*Instructions for the task*
Copy verbatim the lines from the one containing "Open the American" through the one containing "tap(525, 38)", both included.

[Rows showing where targets appear]
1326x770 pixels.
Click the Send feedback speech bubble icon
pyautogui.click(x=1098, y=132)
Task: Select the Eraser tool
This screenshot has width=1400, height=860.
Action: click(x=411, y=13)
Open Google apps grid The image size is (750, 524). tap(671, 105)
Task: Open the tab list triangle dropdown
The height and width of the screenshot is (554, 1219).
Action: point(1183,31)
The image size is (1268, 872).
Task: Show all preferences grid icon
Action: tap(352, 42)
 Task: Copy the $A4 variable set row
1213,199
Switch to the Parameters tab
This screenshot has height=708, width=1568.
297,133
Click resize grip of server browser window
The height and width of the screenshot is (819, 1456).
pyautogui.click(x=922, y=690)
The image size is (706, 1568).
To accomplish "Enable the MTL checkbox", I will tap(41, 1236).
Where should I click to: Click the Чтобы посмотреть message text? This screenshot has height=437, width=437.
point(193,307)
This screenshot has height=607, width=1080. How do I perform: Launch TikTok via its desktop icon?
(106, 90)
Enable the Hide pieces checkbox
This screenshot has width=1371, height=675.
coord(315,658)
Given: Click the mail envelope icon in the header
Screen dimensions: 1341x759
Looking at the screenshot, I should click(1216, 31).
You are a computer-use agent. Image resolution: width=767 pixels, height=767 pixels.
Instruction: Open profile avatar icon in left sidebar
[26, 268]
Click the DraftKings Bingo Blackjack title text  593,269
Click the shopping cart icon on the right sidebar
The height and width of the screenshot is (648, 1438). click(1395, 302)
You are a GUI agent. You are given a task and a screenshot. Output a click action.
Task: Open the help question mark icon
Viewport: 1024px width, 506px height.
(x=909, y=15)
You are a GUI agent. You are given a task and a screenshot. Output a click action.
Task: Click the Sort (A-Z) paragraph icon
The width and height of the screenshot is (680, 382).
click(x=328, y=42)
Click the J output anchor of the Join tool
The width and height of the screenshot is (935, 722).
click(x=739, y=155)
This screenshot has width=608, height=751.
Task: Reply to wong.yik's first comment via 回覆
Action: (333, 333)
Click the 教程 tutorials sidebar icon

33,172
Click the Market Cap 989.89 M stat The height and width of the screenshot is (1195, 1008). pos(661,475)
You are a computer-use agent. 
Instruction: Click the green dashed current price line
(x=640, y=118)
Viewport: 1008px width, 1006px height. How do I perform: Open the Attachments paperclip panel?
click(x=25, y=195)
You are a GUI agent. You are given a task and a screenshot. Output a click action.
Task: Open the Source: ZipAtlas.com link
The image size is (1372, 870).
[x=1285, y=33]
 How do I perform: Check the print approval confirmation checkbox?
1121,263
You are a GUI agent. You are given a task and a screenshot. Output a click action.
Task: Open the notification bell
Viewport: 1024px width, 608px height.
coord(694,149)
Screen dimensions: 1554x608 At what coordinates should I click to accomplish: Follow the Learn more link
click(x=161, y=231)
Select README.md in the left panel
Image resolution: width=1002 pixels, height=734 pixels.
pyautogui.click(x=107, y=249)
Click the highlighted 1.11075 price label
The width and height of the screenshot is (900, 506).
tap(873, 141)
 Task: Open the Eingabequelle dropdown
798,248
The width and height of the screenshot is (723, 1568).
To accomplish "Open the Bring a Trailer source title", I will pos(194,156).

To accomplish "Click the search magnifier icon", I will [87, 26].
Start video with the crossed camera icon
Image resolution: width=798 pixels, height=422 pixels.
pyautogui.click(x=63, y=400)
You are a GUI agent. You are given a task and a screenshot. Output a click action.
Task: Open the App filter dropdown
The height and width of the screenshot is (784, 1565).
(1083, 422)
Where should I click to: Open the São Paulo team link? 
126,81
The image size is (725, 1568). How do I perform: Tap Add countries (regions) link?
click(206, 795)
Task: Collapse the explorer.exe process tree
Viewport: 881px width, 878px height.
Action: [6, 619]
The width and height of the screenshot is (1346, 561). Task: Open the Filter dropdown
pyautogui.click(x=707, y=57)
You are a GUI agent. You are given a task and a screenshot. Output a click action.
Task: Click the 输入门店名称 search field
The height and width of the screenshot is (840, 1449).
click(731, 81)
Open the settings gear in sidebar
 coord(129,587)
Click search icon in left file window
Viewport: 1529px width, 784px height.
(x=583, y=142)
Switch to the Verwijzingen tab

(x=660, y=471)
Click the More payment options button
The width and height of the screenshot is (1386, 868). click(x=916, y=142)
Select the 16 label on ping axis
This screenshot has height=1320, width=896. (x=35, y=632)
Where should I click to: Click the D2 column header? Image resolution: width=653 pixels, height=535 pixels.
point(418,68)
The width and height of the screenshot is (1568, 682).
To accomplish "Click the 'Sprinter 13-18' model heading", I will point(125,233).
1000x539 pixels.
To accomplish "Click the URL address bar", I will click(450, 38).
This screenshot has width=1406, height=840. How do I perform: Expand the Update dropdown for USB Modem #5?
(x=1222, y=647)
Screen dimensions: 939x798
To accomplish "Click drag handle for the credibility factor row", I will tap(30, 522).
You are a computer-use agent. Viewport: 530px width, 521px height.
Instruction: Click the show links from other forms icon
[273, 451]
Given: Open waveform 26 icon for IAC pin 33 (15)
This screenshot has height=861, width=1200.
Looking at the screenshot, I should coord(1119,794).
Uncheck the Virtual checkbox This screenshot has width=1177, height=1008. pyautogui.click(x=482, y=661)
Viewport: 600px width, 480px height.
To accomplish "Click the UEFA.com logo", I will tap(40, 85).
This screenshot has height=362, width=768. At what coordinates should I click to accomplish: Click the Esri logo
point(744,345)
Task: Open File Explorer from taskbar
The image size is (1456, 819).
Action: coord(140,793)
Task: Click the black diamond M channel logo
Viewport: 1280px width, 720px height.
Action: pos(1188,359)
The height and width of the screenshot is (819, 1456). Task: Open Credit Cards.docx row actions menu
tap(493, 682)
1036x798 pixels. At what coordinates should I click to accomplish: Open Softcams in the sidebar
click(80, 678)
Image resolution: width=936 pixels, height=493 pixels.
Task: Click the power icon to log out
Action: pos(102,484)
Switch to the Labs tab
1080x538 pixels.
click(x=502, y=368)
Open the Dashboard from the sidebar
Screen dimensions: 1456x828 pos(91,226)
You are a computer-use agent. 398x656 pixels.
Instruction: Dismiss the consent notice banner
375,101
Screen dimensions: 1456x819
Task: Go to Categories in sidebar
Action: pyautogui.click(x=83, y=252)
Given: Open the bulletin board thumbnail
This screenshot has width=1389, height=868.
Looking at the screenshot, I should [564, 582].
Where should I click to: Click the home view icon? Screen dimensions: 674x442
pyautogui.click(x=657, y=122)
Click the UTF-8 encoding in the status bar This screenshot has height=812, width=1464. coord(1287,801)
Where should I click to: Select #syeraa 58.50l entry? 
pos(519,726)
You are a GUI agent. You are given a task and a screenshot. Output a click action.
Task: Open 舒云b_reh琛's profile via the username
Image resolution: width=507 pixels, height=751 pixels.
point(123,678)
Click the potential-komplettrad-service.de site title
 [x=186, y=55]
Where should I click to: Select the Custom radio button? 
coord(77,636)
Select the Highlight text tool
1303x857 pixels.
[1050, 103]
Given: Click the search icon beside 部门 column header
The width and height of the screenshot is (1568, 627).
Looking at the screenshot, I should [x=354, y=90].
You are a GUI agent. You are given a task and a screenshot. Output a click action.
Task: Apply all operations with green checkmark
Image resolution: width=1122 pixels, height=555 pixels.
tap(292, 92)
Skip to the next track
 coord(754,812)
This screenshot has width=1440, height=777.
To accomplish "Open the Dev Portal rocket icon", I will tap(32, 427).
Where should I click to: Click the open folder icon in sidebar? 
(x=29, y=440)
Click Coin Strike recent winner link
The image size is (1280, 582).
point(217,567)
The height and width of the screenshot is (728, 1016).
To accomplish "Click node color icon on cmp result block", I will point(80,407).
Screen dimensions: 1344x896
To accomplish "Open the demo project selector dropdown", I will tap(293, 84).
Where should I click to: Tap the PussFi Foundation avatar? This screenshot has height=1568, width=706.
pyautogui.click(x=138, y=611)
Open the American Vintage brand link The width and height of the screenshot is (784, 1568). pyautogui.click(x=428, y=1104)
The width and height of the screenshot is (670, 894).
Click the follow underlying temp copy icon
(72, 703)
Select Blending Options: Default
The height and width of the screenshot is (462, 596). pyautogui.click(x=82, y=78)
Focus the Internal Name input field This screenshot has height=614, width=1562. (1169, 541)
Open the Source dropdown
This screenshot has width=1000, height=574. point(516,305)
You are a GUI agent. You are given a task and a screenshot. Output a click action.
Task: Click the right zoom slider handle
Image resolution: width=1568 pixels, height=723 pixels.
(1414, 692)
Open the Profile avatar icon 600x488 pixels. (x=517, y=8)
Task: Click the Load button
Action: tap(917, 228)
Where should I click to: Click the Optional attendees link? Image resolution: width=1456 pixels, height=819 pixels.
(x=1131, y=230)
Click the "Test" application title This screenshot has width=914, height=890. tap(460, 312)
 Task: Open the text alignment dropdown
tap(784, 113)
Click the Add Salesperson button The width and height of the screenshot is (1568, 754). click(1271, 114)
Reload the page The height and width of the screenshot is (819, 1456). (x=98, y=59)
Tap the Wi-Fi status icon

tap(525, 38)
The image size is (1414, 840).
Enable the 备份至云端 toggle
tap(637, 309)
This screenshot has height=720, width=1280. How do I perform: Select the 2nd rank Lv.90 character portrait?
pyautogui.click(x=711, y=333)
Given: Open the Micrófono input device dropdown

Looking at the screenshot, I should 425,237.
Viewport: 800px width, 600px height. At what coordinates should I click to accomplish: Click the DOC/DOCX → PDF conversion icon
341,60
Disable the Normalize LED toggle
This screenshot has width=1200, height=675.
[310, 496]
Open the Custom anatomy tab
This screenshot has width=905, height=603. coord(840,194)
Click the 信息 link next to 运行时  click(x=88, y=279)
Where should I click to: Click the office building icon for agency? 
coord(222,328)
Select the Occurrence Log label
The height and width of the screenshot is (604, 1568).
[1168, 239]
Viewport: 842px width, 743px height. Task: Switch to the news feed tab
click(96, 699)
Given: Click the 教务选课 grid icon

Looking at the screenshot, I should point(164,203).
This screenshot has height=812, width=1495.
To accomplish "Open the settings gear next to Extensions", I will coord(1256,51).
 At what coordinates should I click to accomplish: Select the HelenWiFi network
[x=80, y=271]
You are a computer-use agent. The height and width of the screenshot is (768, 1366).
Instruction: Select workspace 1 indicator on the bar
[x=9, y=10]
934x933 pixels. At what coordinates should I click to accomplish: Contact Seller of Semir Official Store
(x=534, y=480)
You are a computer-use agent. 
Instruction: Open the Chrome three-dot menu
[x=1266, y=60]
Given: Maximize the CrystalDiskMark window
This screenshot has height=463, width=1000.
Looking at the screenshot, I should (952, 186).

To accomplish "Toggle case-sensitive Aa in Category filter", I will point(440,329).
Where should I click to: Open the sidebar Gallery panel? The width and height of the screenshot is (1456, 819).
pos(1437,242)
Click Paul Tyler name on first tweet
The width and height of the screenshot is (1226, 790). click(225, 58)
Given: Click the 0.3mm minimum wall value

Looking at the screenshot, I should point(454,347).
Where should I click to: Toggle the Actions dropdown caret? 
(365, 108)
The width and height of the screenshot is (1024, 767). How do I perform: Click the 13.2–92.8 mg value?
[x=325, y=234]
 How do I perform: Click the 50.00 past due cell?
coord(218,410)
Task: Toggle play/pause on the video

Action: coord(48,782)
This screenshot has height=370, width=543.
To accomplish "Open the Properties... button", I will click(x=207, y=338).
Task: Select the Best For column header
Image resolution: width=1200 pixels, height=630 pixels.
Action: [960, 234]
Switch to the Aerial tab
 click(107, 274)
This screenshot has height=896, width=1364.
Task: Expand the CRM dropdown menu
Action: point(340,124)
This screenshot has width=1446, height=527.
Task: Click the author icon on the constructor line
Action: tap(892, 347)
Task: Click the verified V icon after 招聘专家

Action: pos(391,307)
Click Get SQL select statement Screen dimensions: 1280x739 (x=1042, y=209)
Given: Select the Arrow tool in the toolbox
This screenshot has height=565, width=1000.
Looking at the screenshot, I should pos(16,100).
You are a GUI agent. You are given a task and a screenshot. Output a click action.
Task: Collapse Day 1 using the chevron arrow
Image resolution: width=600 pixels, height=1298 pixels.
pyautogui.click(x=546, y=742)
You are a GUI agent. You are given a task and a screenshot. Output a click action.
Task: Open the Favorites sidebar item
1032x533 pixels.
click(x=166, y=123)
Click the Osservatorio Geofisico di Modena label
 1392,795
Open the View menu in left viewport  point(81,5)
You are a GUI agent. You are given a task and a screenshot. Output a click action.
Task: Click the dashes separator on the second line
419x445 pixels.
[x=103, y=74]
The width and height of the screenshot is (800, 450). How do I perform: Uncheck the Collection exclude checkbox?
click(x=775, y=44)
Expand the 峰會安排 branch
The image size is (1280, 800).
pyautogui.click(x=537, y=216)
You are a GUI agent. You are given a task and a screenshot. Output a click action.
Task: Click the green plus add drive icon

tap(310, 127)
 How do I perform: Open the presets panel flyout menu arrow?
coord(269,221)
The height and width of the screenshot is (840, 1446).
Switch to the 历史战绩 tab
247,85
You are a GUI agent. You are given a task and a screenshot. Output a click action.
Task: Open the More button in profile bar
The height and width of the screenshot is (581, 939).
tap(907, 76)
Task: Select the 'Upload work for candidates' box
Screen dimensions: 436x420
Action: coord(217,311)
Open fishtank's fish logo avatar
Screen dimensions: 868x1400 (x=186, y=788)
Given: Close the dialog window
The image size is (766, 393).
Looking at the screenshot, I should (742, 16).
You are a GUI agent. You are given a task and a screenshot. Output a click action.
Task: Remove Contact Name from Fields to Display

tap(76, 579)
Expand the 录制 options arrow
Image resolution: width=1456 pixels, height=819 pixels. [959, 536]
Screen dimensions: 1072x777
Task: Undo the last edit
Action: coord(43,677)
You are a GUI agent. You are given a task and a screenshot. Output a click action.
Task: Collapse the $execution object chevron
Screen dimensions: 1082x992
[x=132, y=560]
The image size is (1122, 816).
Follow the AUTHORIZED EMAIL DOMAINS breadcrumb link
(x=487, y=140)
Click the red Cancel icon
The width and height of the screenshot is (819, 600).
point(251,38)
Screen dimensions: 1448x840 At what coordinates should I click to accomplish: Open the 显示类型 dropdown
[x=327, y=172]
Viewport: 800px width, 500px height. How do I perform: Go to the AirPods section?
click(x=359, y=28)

*Written reply*
Open the American Vintage brand link The width and height of the screenshot is (784, 1568). pyautogui.click(x=428, y=1104)
The width and height of the screenshot is (670, 894).
Click the follow underlying temp copy icon
(72, 703)
Select Blending Options: Default
The height and width of the screenshot is (462, 596). pyautogui.click(x=82, y=78)
Focus the Internal Name input field This screenshot has height=614, width=1562. (1169, 541)
Open the Source dropdown
This screenshot has width=1000, height=574. point(516,305)
You are a GUI agent. You are given a task and a screenshot. Output a click action.
Task: Click the right zoom slider handle
Image resolution: width=1568 pixels, height=723 pixels.
(1414, 692)
Open the Profile avatar icon 600x488 pixels. (x=517, y=8)
Task: Click the Load button
Action: tap(917, 228)
Where should I click to: Click the Optional attendees link? Image resolution: width=1456 pixels, height=819 pixels.
(x=1131, y=230)
Click the "Test" application title This screenshot has width=914, height=890. tap(460, 312)
 Task: Open the text alignment dropdown
tap(784, 113)
Click the Add Salesperson button The width and height of the screenshot is (1568, 754). click(1271, 114)
Reload the page The height and width of the screenshot is (819, 1456). (x=98, y=59)
Tap the Wi-Fi status icon

tap(525, 38)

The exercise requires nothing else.